* Problem description
Reproduce the tail of the data exactly. It starts at the line containing "This screenshot has width=1023, height=600." and runs to the last line.

* Dataset entries
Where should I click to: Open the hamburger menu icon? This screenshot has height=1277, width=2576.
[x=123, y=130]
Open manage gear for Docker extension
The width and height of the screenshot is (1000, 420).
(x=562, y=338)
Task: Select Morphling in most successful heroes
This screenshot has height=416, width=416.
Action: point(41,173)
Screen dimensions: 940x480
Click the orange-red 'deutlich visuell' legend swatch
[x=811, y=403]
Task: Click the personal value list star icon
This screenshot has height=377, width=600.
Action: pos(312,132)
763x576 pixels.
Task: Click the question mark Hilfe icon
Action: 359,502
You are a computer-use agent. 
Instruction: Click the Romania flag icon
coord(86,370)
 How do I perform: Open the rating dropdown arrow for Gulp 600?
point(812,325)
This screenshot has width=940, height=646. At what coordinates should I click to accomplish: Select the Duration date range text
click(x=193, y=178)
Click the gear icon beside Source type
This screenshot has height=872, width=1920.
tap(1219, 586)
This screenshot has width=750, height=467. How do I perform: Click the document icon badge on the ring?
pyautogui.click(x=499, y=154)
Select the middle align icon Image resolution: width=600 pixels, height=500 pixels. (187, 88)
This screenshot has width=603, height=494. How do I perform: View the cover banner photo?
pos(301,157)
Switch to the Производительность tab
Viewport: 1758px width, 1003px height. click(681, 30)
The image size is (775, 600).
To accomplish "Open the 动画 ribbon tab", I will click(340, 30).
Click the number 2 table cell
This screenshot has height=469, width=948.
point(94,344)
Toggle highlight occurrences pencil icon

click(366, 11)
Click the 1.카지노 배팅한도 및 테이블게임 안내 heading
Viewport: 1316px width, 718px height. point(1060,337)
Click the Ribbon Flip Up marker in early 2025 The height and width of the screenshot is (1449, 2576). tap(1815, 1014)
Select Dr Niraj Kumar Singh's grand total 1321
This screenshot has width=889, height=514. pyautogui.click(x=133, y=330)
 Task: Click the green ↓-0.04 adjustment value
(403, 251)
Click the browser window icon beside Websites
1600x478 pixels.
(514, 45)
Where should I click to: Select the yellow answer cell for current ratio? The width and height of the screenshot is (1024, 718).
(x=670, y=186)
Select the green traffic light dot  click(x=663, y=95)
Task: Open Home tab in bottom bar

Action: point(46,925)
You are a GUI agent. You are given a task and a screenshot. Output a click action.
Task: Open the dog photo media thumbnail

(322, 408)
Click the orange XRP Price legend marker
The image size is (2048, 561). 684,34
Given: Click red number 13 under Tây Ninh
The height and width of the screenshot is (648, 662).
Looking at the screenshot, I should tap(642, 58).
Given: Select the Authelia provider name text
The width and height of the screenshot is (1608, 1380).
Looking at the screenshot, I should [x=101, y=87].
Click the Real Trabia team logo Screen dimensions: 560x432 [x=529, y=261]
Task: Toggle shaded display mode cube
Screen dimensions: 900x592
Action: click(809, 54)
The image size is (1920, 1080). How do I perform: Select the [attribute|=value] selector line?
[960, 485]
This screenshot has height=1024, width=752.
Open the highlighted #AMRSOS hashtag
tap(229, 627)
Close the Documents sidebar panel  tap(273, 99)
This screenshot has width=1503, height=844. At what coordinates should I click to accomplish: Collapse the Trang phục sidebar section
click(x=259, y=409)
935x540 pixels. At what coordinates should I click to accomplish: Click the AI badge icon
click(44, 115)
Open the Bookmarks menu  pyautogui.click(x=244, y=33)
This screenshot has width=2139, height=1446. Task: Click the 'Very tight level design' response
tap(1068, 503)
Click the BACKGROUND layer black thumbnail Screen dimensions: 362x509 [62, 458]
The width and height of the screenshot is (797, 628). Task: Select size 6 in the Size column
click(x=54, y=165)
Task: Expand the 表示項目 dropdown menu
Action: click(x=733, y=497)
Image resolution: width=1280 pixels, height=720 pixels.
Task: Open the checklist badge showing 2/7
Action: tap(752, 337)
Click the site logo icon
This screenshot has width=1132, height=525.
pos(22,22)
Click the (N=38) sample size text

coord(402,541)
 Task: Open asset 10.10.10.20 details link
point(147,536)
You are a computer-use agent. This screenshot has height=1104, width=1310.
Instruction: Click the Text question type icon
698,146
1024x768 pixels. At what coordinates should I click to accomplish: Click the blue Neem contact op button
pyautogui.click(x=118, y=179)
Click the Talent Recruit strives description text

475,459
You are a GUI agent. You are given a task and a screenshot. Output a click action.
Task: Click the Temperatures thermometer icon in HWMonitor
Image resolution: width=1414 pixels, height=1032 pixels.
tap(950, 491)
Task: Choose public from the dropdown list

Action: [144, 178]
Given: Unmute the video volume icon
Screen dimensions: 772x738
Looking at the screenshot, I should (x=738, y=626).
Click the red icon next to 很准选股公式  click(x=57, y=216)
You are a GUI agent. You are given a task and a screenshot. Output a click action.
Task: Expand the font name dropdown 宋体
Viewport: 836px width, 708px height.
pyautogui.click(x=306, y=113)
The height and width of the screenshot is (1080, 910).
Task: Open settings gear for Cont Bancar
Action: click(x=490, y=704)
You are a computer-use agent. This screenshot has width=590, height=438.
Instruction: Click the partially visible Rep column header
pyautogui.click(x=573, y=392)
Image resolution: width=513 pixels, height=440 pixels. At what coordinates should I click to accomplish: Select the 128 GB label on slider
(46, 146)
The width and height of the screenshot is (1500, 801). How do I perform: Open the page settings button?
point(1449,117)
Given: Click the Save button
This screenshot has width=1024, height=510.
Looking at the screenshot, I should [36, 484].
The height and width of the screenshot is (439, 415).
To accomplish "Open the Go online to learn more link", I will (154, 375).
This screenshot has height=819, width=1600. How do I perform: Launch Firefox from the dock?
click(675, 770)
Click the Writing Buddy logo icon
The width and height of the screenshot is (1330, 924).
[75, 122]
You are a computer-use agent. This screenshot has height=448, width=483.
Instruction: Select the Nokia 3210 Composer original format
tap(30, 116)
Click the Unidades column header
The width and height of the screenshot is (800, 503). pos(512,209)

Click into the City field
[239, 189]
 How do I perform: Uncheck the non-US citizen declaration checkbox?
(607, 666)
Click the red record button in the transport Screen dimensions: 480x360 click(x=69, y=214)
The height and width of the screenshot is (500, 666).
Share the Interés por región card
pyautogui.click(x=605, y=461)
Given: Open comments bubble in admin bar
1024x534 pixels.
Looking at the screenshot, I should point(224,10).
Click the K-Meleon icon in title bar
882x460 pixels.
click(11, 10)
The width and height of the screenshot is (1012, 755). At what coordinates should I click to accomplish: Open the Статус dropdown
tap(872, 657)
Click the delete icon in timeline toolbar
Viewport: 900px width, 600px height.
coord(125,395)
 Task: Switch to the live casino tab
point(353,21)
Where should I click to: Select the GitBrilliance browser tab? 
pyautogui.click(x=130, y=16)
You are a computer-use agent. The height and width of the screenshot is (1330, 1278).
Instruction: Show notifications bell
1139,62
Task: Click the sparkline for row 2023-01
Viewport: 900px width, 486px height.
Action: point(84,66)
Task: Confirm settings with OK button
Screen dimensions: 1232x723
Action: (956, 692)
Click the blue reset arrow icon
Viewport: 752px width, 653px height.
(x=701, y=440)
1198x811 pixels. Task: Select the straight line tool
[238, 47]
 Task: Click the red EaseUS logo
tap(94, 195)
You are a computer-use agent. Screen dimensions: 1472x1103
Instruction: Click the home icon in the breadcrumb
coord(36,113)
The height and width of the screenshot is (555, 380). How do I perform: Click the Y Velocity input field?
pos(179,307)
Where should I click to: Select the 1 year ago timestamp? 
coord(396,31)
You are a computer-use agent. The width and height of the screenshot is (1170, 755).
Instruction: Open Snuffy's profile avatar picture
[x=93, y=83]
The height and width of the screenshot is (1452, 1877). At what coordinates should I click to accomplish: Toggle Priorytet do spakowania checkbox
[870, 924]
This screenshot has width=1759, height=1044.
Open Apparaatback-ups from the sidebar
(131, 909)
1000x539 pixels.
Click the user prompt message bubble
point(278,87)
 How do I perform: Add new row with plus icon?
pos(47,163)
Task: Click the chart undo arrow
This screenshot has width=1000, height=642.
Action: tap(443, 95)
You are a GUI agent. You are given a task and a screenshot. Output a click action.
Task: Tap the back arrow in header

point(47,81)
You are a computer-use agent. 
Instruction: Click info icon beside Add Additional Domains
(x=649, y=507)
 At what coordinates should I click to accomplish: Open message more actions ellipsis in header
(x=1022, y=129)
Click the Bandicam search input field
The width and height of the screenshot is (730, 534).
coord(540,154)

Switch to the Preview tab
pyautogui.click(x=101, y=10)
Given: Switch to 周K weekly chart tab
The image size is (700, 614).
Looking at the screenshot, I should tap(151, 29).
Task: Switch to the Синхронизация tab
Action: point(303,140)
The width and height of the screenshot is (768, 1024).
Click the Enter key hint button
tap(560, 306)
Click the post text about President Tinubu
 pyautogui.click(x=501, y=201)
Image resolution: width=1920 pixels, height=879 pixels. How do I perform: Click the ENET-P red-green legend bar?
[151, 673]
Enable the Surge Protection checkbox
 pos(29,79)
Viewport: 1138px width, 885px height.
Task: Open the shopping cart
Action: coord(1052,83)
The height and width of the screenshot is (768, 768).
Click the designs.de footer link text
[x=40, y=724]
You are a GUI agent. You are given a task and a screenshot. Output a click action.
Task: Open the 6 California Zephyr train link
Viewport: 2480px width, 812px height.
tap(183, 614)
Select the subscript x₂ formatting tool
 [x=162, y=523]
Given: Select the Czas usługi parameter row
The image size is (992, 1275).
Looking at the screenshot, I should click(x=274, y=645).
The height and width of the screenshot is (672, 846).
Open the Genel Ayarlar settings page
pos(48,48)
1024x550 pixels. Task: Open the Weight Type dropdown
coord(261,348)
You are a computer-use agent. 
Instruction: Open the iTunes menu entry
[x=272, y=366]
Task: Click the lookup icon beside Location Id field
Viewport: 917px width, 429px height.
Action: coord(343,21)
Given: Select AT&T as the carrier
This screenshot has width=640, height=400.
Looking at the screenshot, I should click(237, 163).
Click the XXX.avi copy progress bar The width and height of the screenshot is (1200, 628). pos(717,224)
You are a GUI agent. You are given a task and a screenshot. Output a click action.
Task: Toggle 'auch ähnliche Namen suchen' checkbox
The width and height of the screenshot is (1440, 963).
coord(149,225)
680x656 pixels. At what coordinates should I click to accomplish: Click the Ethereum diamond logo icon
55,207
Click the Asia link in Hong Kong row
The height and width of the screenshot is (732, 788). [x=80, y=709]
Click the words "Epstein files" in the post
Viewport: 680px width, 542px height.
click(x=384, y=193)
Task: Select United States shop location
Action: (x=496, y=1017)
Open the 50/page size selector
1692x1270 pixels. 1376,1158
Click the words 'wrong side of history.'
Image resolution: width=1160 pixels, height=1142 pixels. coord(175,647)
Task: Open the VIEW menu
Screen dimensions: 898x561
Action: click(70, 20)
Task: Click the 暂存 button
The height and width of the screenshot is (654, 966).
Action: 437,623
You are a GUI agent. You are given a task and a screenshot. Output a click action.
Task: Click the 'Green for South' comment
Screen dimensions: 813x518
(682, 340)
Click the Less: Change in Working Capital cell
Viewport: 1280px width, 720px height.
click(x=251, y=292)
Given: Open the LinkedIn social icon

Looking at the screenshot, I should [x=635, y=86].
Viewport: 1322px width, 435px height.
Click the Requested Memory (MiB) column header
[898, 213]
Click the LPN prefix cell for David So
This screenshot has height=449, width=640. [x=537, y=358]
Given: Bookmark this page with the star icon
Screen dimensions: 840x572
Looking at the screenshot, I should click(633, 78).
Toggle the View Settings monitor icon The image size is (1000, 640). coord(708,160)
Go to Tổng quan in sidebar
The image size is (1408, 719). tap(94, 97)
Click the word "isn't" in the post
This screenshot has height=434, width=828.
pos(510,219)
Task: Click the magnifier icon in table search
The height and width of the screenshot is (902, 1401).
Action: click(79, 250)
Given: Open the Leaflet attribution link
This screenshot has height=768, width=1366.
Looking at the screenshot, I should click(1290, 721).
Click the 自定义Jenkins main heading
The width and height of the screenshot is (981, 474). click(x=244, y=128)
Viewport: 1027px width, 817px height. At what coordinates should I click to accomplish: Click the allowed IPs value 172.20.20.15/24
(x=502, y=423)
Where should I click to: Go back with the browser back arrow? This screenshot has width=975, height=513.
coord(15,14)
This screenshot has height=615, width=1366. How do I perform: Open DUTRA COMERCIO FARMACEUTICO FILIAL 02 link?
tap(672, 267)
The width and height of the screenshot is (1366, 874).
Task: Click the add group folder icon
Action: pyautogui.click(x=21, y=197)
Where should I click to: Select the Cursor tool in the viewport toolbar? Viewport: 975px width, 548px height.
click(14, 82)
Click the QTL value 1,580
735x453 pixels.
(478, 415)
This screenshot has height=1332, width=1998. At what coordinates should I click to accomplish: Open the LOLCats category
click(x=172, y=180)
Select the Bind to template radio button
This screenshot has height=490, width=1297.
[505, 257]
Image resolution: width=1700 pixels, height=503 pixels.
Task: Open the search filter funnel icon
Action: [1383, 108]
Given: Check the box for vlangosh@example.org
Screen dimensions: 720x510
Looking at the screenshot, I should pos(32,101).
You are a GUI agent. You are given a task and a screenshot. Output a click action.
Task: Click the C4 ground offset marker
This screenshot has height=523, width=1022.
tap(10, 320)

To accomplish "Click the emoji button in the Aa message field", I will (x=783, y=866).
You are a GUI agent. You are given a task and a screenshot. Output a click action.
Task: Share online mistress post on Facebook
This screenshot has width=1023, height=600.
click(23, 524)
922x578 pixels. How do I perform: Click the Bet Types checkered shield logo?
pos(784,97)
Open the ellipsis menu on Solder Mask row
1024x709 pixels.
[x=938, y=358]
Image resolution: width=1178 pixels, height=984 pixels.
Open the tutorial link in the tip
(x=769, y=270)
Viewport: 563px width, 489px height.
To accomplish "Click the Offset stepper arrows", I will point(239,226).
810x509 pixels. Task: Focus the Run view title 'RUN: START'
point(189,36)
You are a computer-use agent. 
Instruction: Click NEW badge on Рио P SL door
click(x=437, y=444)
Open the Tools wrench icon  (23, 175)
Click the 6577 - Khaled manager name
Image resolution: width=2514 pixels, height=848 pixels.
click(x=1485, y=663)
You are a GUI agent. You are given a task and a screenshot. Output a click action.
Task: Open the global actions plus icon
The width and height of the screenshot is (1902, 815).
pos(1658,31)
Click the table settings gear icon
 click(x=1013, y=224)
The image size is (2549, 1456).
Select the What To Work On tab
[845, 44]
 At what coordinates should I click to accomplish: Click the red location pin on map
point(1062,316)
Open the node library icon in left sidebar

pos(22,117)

* Written answer
This screenshot has width=1023, height=600.
click(23, 524)
922x578 pixels. How do I perform: Click the Bet Types checkered shield logo?
pos(784,97)
Open the ellipsis menu on Solder Mask row
1024x709 pixels.
[x=938, y=358]
Image resolution: width=1178 pixels, height=984 pixels.
Open the tutorial link in the tip
(x=769, y=270)
Viewport: 563px width, 489px height.
To accomplish "Click the Offset stepper arrows", I will point(239,226).
810x509 pixels. Task: Focus the Run view title 'RUN: START'
point(189,36)
You are a computer-use agent. 
Instruction: Click NEW badge on Рио P SL door
click(x=437, y=444)
Open the Tools wrench icon  (23, 175)
Click the 6577 - Khaled manager name
Image resolution: width=2514 pixels, height=848 pixels.
click(x=1485, y=663)
You are a GUI agent. You are given a task and a screenshot. Output a click action.
Task: Open the global actions plus icon
The width and height of the screenshot is (1902, 815).
pos(1658,31)
Click the table settings gear icon
 click(x=1013, y=224)
The image size is (2549, 1456).
Select the What To Work On tab
[845, 44]
 At what coordinates should I click to accomplish: Click the red location pin on map
point(1062,316)
Open the node library icon in left sidebar

pos(22,117)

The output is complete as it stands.